Comment Re:I don't want cas13 in my body (Score 4, Interesting) 44

Only infected cells receive the CAS13-generating RNA. Once the infected cells are dead, no more CAS13 will be produced by your cells.

You will always have CAS13-producing bacteria in your gut biome. If there were any serious side effects associated with a low-to-moderate presence of CAS13, we would already know about them.

It is possible that CAS13 can cause problems in areas outside of the gut, if it is present at higher-than-normal levels in those tissues. The comment about "no off-target effects" suggests that the scientists were monitoring for this possibility and found nothing.

So far, this is looking really good. But the FDA has a long evaluation process for a reason, and we may see problems during the drug trials.

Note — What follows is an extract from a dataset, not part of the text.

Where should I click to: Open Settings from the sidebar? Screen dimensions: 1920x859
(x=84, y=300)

Cautious optimism is appropriate.

Comment Re:This could have ended badly (Score 1) 39

All pilots should be listening to Guard, CTAF, and UNICOM frequencies, in addition to whatever ATC tells them to use to communicate with the tower.

If the autoland software is broadcasting its plans on those channels, it's almost impossible for another pilot to not know what's going on.

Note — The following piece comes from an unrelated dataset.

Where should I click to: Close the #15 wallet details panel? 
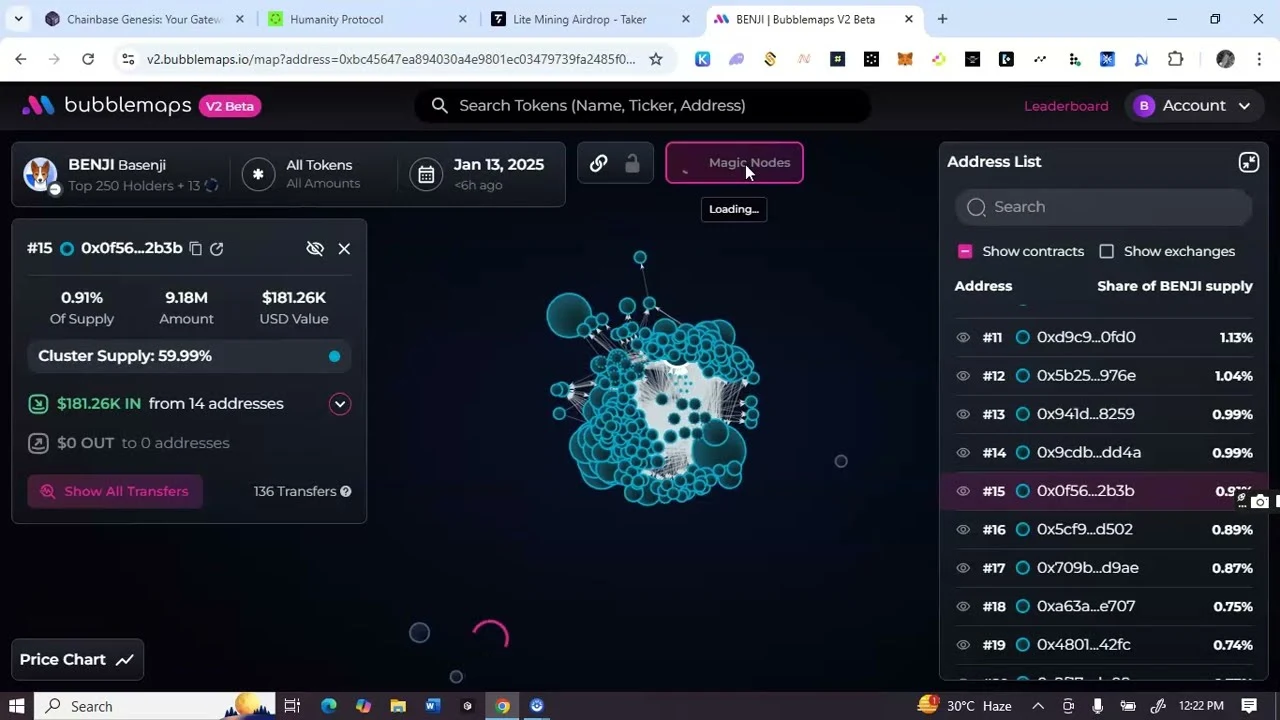click(344, 248)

There's always a chance that a nearby aircraft could have radio problems, but the pilot of that plane should be exercising extreme caution. And you're supposed to set your transponder to a special value during radio failure, so everyone else knows that you might behave unpredictably. Presumably, the autolander could watch for this as well, although I have no idea if it does. Not every plane has a transponder, but the vast majority do.

Most of the hypothetical interactions are covered by existing regulations.

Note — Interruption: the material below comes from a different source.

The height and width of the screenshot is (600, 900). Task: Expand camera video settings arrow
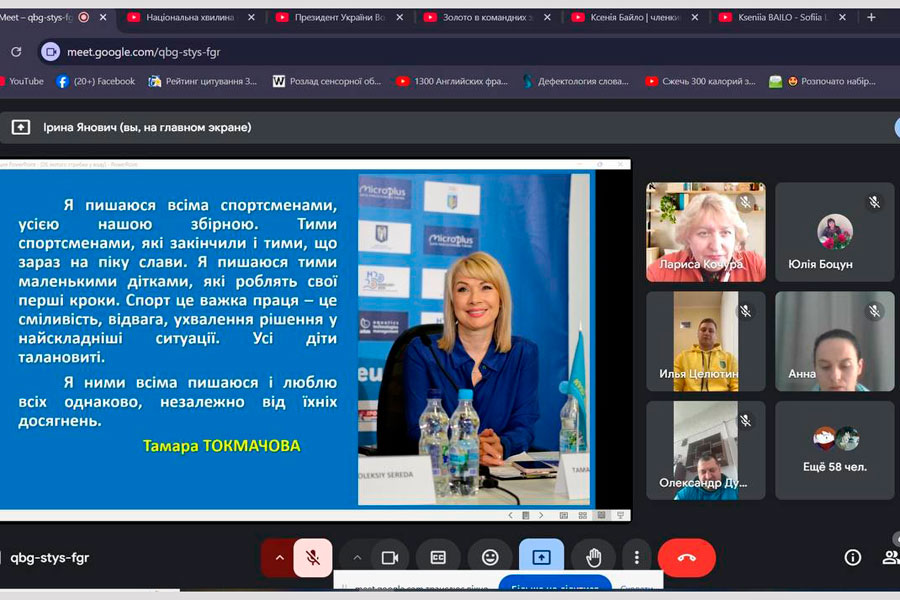pyautogui.click(x=357, y=558)
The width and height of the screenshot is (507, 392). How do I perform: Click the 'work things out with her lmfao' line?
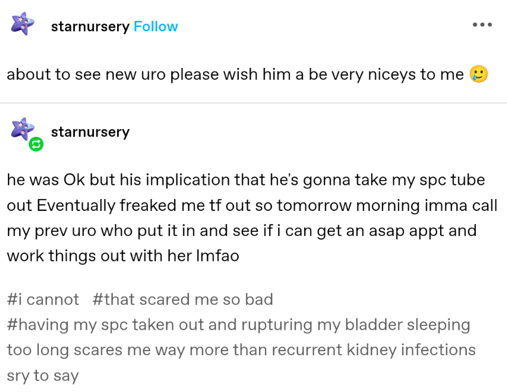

Comment Big Yawn Here (Score 4, Interesting) 151

A vulnerability in an unsafe section of Rust is not surprising, and it was essentially inevitable that it would happen. That's the whole point of having safe vs unsafe modes.

There are still two really good reasons to use Rust widely:

  1. Safe sections are typically the majority of the code, and they avoid problems without requiring and agonizing level of developer scrutiny and testing.
  2. The requirement to mark unsafe sections makes it easier to identify problems and fix them. The maintainer probably knows exactly where to start looking for the problem when an issue is reported.

People acting like this is some kind of dunk on Rust are, quite frankly, embarrassing. Someone screwed up in the section flagged for "screwups are possible here". And then they fixed it.

Comment Re:Ah, microsoft... (Score 1) 63

The NSA offered suggestions during the development of DES that secured it against cryptanalysis attacks which were not known to the public. So, the US government helped at least once. They provided feedback to NIST during the selection process for AES algorithms too.

Decades later, that cryptanalysis method was discovered by people outside the NSA, and they put the pieces together. That's how we know about their contribution now.

We have no new information about their input into the selection of Rjindael for AES, and maybe we never will. The same applies for the selection of CRYSTALS-Kyber and CRYSTALS-Dilithium for FIPS-203 and -204. In both cases, NIST solicits input, but the NSA provides minimal technical details.

However, the government is not a singular entity with a singular purpose. It's possible for Congress or other agencies to have goals that do not align with the NSA's mandate.

Comment Re:Ah, microsoft... (Score 1) 63

Well, it's not impossible to ask. You'll just hear a lot of "No".

Quite a few companies run expensive software or hardware past the vendor's listed end-of-life date. Not everyone, possibly not a majority--but enough to cause problems. Vendors try to discourage this as much as possible.

The vendor doesn't want to provide software/firmware support forever. Money isn't an argument. If you're willing to pay for support, they know you'll pay regardless of whether the product is old or new. So they choose to make more money. They want you to buy a new product, and they will never change as long as enough companies do it.

We could pass e-waste reduction laws that require software updates and parts availability for a number of years. That could have a pronounced knock-on effect on security modernization, but it doesn't seem likely. At least, not in the US.